[What you should do] Lines holding the word "each" in the material below: count them and write the number alone.

(Given records)

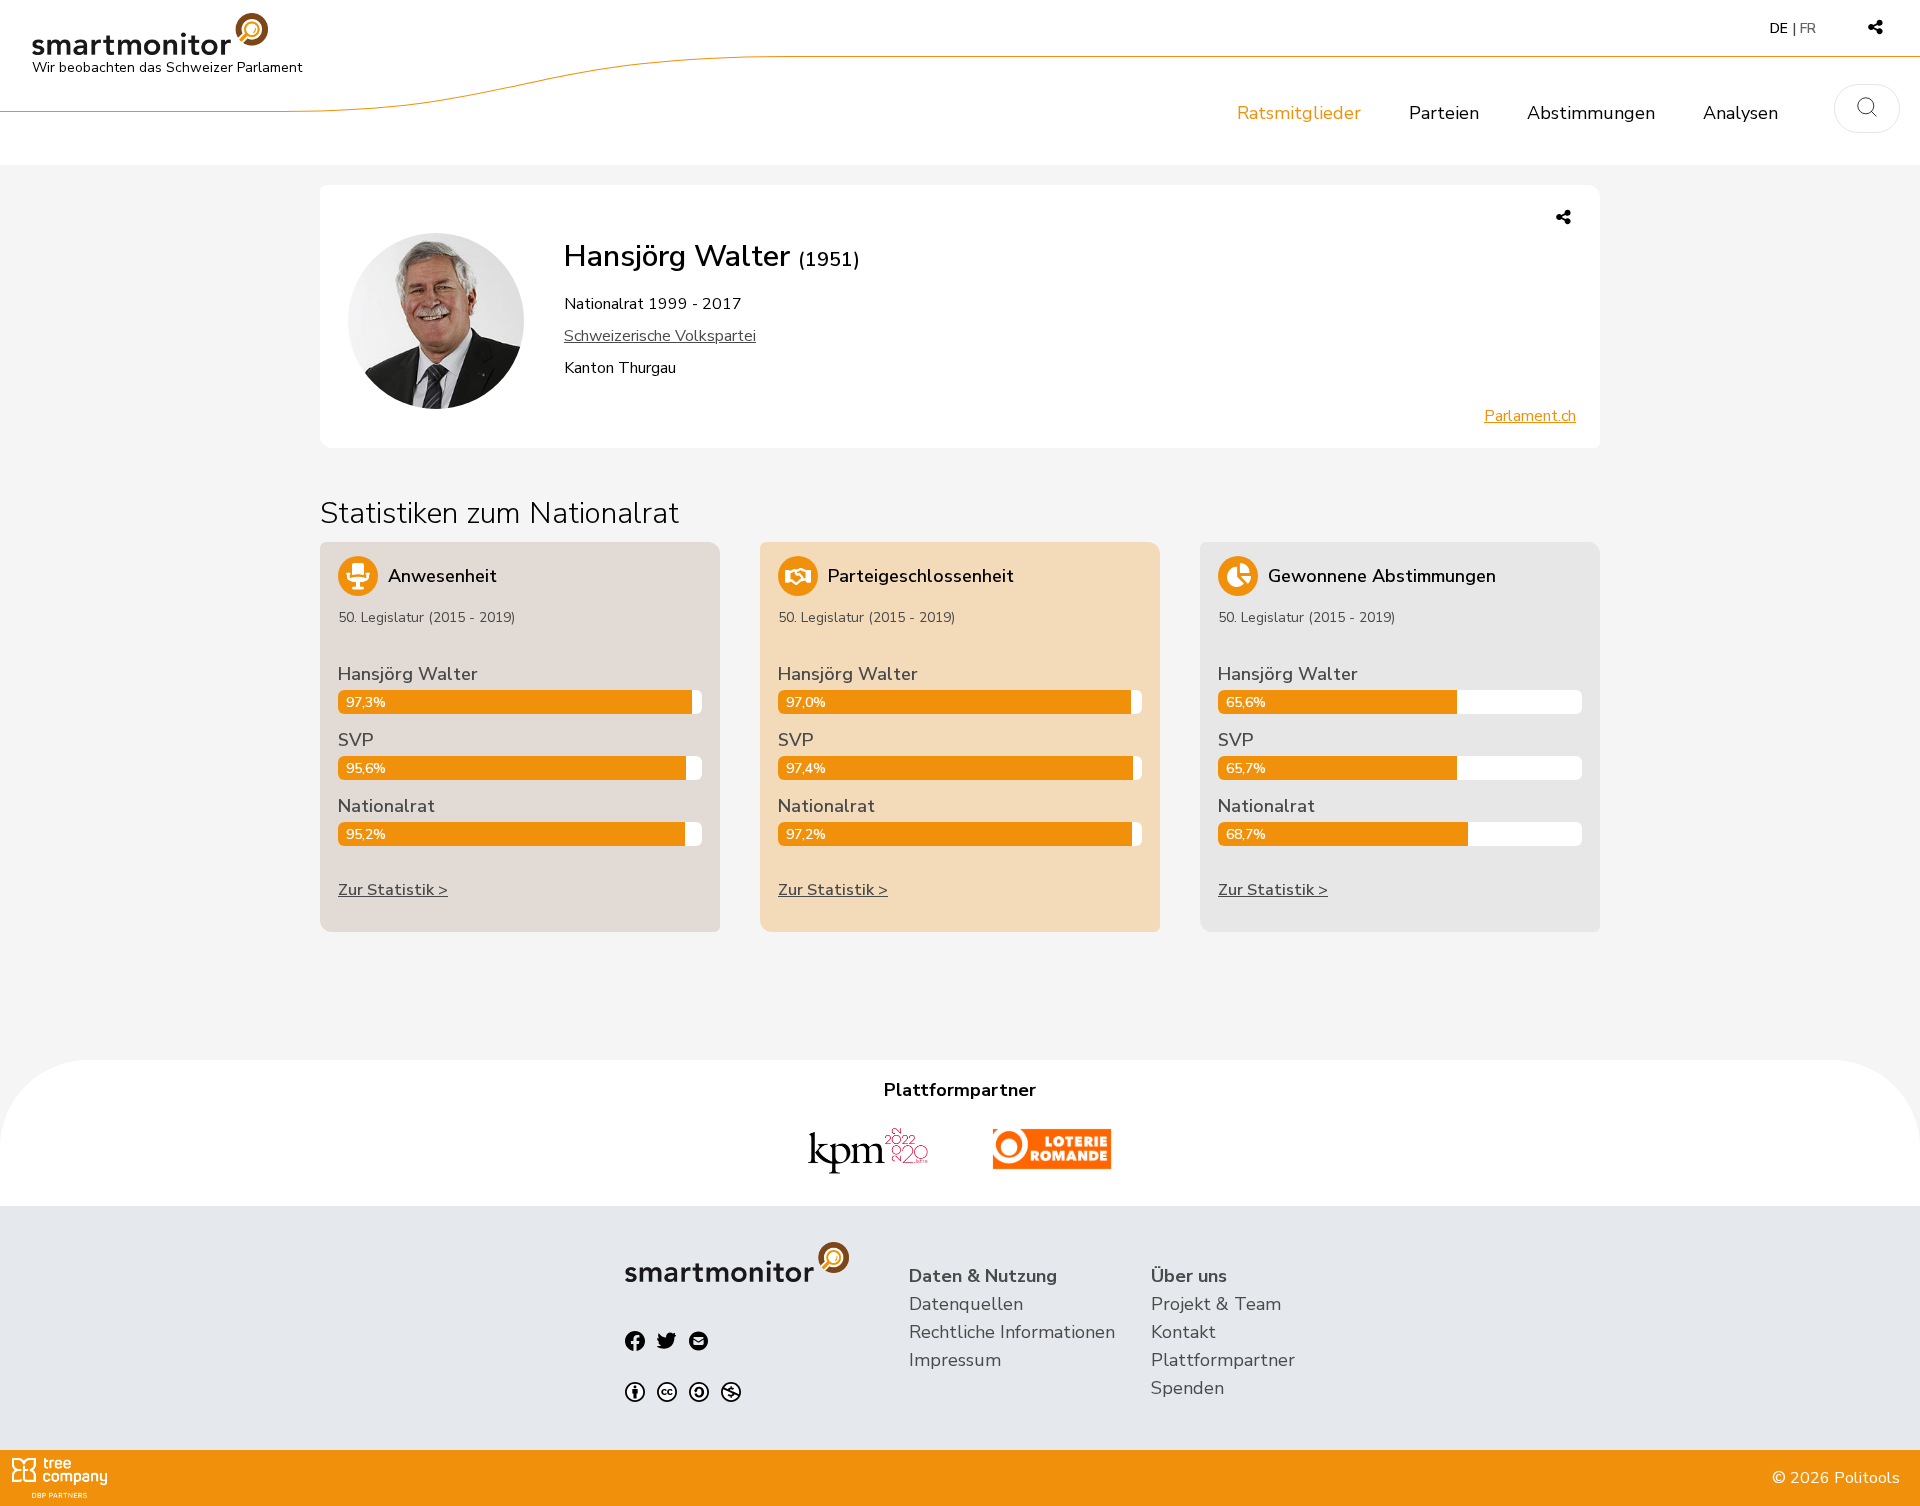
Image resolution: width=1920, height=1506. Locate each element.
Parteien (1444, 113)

(End Given records)
(Given records)

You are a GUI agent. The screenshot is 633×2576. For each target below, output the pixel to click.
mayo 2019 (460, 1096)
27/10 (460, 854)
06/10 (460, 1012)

(End Given records)

[Written response] 2